I received the following query from a customer:
I am doing some research into character sets for future versions of our products.
Most of the sites we have built use html including a meta tag for iso-8859-1 - the Western European Latin 1 alphabet rather than UTF-8 unicode.
I have setup a page to play with this, and find that I can able to paste in various scripts to the rich text editor : chinese, punjabi, arabic, rumanian etc, with no problems and they display on the webpage ok (in Firefox/IE8).
I was a little surprised that my page was rendering these scripts correctly as they are not included in the Latin alphabet.
Reading further I see that 'It is a common misunderstanding that (the iso-8859-1 metatag) that is needed, it is not'
As 'when your browser makes the request to the server it tells the server what it wants and can handle.

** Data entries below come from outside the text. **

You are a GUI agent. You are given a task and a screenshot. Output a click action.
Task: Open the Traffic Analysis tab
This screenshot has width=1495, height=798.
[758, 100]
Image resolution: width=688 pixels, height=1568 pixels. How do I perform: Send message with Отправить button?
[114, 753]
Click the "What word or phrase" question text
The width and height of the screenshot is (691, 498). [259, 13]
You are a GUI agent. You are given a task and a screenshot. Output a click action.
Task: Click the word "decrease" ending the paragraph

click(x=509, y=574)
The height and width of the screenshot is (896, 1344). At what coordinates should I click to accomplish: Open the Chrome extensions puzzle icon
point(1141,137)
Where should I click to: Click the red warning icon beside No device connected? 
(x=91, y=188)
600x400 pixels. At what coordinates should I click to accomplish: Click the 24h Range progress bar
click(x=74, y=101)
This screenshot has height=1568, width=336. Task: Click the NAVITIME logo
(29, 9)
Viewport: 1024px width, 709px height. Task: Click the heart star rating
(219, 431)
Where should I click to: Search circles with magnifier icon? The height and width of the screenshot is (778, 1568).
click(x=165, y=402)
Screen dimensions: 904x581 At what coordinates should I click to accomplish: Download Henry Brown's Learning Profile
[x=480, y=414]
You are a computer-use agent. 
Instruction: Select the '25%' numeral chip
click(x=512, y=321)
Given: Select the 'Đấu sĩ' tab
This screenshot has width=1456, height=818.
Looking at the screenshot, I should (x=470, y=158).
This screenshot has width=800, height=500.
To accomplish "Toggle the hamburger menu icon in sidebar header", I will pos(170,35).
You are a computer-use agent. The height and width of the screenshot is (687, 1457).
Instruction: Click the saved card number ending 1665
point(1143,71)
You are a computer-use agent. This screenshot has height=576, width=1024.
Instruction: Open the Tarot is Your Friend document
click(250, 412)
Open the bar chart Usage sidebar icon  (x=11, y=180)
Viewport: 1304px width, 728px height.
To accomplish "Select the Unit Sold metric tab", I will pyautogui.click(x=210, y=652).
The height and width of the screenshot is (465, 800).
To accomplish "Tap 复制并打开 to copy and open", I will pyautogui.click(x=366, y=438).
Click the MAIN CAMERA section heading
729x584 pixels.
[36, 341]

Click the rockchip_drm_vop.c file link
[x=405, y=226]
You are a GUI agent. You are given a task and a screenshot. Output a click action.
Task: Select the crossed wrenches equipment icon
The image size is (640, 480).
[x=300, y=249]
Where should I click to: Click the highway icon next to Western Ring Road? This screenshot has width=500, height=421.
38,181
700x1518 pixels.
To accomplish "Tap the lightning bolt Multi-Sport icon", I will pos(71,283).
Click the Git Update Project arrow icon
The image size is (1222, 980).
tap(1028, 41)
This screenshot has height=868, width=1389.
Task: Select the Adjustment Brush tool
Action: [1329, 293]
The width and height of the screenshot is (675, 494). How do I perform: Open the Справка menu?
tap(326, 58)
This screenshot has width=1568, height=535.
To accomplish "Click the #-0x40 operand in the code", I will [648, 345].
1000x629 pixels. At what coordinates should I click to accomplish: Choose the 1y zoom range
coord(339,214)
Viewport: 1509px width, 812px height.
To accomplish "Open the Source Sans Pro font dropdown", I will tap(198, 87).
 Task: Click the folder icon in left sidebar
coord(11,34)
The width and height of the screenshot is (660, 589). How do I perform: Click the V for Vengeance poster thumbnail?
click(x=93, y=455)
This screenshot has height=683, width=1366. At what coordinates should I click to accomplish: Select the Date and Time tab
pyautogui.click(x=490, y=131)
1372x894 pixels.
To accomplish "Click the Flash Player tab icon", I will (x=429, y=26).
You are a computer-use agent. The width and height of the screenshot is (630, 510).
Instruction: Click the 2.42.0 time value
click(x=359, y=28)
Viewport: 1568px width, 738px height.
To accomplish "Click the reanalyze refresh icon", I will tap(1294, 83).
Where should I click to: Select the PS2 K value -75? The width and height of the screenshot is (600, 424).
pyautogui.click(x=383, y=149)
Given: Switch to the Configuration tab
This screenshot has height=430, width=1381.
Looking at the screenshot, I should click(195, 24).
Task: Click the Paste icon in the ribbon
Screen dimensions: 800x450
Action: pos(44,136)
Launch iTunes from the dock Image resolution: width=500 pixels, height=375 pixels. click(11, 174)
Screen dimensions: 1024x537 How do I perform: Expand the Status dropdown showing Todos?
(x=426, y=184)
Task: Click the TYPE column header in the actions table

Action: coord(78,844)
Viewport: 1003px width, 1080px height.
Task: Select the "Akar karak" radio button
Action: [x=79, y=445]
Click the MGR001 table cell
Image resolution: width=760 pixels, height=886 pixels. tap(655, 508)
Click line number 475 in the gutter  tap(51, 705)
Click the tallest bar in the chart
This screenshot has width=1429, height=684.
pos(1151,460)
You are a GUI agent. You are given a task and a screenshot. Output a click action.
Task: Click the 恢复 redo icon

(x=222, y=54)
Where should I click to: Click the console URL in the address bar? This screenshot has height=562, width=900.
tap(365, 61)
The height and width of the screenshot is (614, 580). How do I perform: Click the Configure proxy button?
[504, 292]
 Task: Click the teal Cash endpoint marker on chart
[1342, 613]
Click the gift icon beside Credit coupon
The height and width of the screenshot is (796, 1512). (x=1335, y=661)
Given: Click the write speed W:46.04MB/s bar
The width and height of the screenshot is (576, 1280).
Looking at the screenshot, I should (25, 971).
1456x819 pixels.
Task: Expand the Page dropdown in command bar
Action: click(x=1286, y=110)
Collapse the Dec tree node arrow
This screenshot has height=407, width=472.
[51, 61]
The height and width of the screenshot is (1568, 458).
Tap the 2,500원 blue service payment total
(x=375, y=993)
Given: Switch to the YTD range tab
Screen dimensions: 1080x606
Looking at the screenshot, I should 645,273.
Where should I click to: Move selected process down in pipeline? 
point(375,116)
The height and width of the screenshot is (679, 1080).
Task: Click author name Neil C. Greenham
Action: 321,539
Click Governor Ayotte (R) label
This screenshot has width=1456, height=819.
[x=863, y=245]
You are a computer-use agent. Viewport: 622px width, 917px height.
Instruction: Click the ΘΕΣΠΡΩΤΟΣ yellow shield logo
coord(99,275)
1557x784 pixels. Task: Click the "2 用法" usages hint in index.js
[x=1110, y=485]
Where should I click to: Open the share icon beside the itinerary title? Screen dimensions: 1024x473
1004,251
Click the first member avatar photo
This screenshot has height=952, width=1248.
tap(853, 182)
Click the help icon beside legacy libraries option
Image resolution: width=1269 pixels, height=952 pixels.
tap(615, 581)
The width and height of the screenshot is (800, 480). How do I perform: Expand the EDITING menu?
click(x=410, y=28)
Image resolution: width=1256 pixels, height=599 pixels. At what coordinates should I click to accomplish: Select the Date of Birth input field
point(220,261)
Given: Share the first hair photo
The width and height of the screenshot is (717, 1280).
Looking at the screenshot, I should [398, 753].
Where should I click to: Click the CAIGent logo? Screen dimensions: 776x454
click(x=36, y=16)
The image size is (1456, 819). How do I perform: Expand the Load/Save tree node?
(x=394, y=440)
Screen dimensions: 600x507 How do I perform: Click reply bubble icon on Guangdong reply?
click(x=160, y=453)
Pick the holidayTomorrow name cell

By the time the browser reads that code, the mimetype has already set the character set.'
So it seems the available character set is determined by the web server rather than the application/html.
Can you confirm if this is correct - does IIS 6 /7 support such character sets as you have it configured, and do you know of any problems with languages widely spoken in the UK being represented on our servers? (asian, east/west european, arabic etc).
The customer's server is Windows 2003 with the Region and Language Options configured as:
Regional Options Tab -
Standards and Formats: United Kingdom
Location: United Kingdom
Languages Tab -
Text Services and Input Languages - English (United Kingdom)
Advanced Tab -
Language for non-unicode programs: English (United Kingdom)
Code page conversion tables: All checked
(there's quite a few listed: Japanese, Korean, Arabic etc)
Do I need to do anything to the configuration of the server, or does the customer configure this through settings in their web.config
file and ensure that any database fields that might store non-latin characters are configured as unicode?